In a National Affairs essay, my Ethics and Public Policy Center colleague George Weigel writes about the importance of metaphysics to our political and social life. 

According to Weigel, “there is a morally significant givenness to reality: a structure of The Way Things Are that can be discerned by reason and that, being known, disclosed certain truths about the way we should live.” He goes on to argue that “public policy that fosters individual human flourishing and the common good must take account of reality, and realities”–but worries that a “post-modern insouciance” about the deep truths embedded in the world and in us is having, and will continue to have, profoundly harmful effects on American society.

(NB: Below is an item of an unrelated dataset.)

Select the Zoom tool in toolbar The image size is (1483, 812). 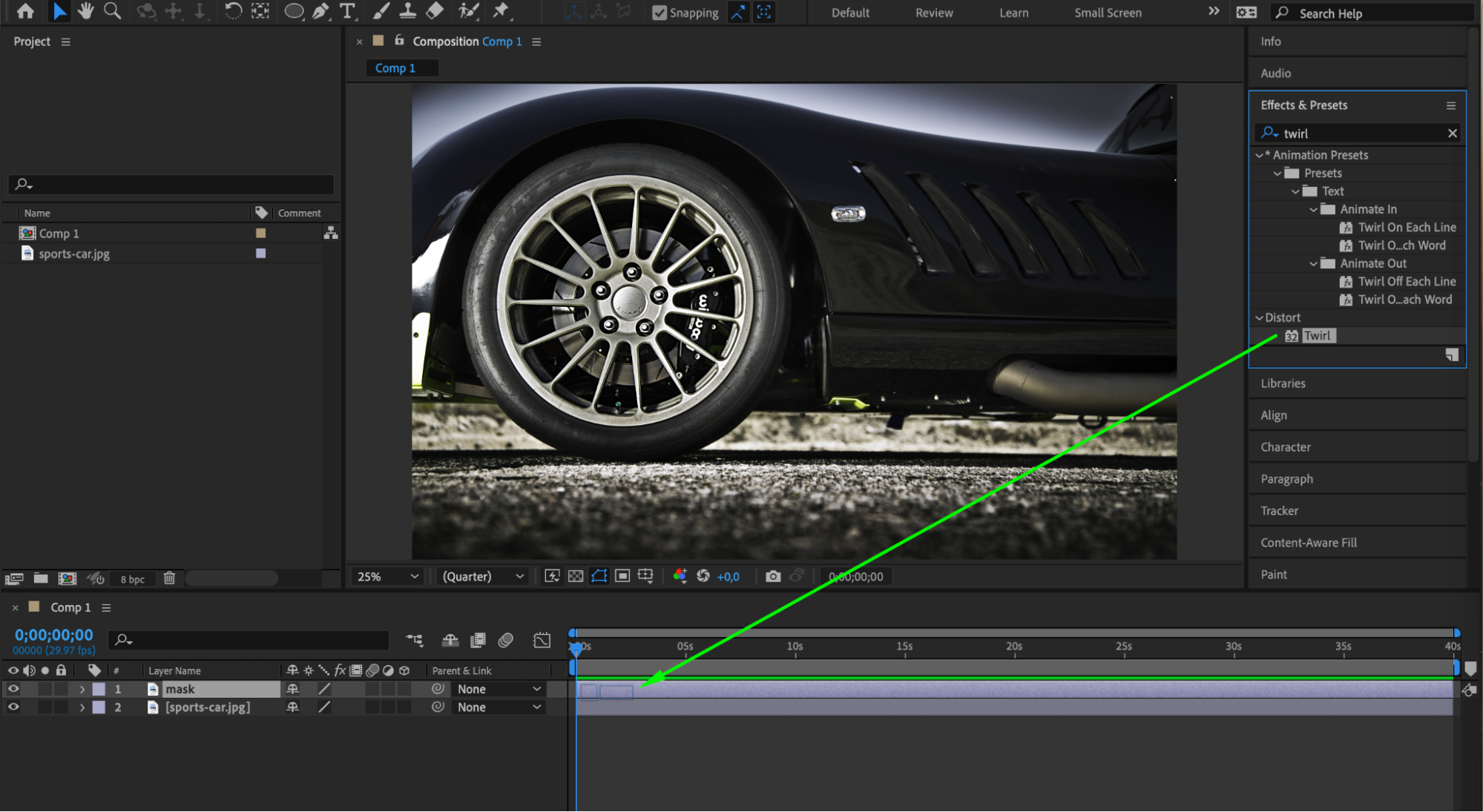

We live in a time in which everything is up for grabs, in which many people view the human condition as plastic and malleable, and that “in a culture without metaphysics, the one trump card in public life becomes individual willfulness.”

In the similar vein, Ken Myers, host and creator of the Mars Hill Audio Journal, recently interviewed Adrian Pabst of the University of Kent on metaphysics. In the course of their discussion Myers pointed out that “our peculiarly modern disorders are tied to confusion regarding metaphysics.” Politics today typically excludes the question of the nature of things, he argues–and added that we falsely assume we can talk about things like wealth creation, justice, marriage and other matters without talking about what things are real and which are not. “Behind public policy is a vision of the common good,” according to Myers, “and behind a vision of the common good is a vision of the good.” What we need to do is retrieve metaphysics from the shadows if we hope to get things right.

I’m quite sympathetic to these arguments, including for entirely practical reasons. Because the suppositions we begin with determine the lives we lead, the laws we pass, the institutions we build, and the civilizations we create.

And so, for example, the architects of our Republic not only carefully studied history; they made judgments about human nature and designed a constitutional form of government around them. Men are not angels, but they are capable of virtue. We are capable of self-government but not to be trusted with absolute power. Adam Smith, a moral philosopher, believed capitalism depended on taking into account self-interest. It makes a world of difference, then, if we operate on the assumptions of Rousseau or Jefferson, Nietzsche or St. Paul, Marx or Madison.

Now it would be silly to expect ordinary Americans to sound like graduates of the University of Chicago’s Committee on Social Thought. At the same time, it really would help our political discourse if we paid a bit more attention to metaphysical premises, if for no other reason than to identify, with some precision, points of intellectual, moral and political departure. Doing this may not resolve our political conflicts, but it would go some distance toward clarifying them. And once having done that, we can then explain, hopefully with care and persuasiveness, that philosophical errors at the beginning can lead to human suffering at the end, just as getting things right at the outset can result in human flourishing and fulfillment.

As a well-known carpenter from the first century put it, you shall know the truth, and the truth shall set you free.